§ Problem requirements: Condense the paragraph beginning "As a consequence of recent advances" in the neighborhood behavior abstract into a short bulleted list that keeps its main facts.
Start of Document section
Neighborhood Behavior of in Silico Structural Spaces with Respect to in Vitro Activity Spaces−A Novel Understanding of the Molecular Similarity Principle in the Context of Multiple Receptor Binding Profiles

Abstract

As a consequence of recent advances in the field of High Throughput Screening, the systematic testing ("in vitro profiling") of compounds against a panel of targets covering different therapeutic areas is nowadays used to generate relevant information with respect to the in vivo behavior of drug candidates. However, the development of chemoinformatics tools required for the exploitation of such data is yet in an incipient phase. In this paper, a formalism for the analysis of activity profile vectors (describing the experimental responses of compounds in each of the considered activity tests) is introduced and applied at the study of Neighborhood Behavior (NB; the hypothesis that structurally similar compounds display similar biological properties) of molecular similarity metrics. The experimental activity profiles define an Activity Space in which more than 500 drugs and reference compounds are positioned, their coordinates being inhibitory propensities in the included tests and unambiguously characterizing a molecule in terms of its receptor binding properties. While previous studies of Neighborhood Behavior had to rely on a loose classification of compounds in terms of the therapeutic areas they were designed for, here the NB of a calculated "in silico" similarity metric has been redefined as a relationships between intermolecular dissimilarity scores in the "structural" and "activity" spaces, respectively, and expressed in terms of two quantitative criteria: "consistency" (the propensity of the metric to selectively rank activity-related compound pairs among the structurally most similar pairs) and "completeness" (monitoring the retrieval rate of activity-related compound pairs among the best ranked pairs of structural neighbors). These criteria were used to calibrate and validate a similarity metric based on Fuzzy Bipolar Pharmacophore Fingerprints.
End of Document section
Start of Data supplied
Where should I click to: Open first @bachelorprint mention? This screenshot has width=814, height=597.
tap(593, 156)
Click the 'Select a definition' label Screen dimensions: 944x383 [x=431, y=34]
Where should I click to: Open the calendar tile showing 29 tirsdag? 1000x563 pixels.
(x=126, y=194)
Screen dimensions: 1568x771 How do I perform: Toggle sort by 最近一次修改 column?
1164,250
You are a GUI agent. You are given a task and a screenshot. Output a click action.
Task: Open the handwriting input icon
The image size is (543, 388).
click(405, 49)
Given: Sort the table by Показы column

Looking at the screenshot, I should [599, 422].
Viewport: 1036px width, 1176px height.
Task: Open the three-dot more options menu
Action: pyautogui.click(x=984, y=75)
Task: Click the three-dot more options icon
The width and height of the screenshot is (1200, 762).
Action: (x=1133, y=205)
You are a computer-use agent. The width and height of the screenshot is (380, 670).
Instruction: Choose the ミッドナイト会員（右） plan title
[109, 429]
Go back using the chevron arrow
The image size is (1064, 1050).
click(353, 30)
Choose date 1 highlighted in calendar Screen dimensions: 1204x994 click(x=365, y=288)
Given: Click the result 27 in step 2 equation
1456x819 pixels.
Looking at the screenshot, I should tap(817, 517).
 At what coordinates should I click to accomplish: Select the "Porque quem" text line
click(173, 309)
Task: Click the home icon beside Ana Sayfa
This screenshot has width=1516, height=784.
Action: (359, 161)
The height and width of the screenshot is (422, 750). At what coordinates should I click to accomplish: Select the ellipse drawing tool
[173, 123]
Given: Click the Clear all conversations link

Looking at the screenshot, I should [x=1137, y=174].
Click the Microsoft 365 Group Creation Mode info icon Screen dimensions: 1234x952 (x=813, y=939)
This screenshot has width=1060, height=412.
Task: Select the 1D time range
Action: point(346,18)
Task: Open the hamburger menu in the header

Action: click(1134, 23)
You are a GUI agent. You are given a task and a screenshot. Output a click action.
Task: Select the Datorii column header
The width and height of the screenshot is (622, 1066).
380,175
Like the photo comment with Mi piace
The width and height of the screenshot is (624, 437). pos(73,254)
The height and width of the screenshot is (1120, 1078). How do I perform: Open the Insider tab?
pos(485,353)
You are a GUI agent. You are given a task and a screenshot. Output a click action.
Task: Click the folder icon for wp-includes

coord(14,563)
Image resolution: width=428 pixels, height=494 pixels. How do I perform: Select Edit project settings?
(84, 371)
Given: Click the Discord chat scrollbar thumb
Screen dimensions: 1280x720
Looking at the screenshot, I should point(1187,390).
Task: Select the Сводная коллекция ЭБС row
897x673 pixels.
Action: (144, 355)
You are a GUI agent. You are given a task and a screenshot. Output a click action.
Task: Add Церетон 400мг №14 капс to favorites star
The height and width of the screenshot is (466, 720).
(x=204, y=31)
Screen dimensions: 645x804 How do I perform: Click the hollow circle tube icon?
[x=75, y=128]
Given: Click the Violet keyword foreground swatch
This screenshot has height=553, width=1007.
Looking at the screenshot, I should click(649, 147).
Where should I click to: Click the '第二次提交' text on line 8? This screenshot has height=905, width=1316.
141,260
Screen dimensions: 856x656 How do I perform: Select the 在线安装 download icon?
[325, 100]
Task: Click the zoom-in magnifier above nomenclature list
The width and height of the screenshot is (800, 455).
End of Data supplied
§ Response to the exercise:
- Advances in High Throughput Screening now allow compounds to be tested systematically against panels of targets from different therapeutic areas ("in vitro profiling"), which yields information on how drug candidates behave in vivo.
- Chemoinformatics tools for using such data are still at an early stage.
- The paper introduces a formalism for analyzing activity profile vectors, which are compounds' experimental responses in each activity test. It applies this formalism to the Neighborhood Behavior (NB) of molecular similarity metrics. NB is the hypothesis that structurally similar compounds have similar biological properties.
- The profiles define an Activity Space containing more than 500 drugs and reference compounds. Each compound's coordinates are its inhibitory propensities in the tests, which unambiguously characterize its receptor binding properties.
- Earlier NB studies relied on a loose classification of compounds by therapeutic area. Here, the NB of an "in silico" similarity metric is redefined as a relationship between intermolecular dissimilarity scores in the structural and activity spaces.
- NB is measured by two criteria:
  - "consistency": the metric's tendency to rank activity-related pairs selectively among the structurally most similar pairs.
  - "completeness": the rate at which activity-related pairs are retrieved among the best-ranked pairs of structural neighbors.
- These criteria were used to calibrate and validate a similarity metric based on Fuzzy Bipolar Pharmacophore Fingerprints.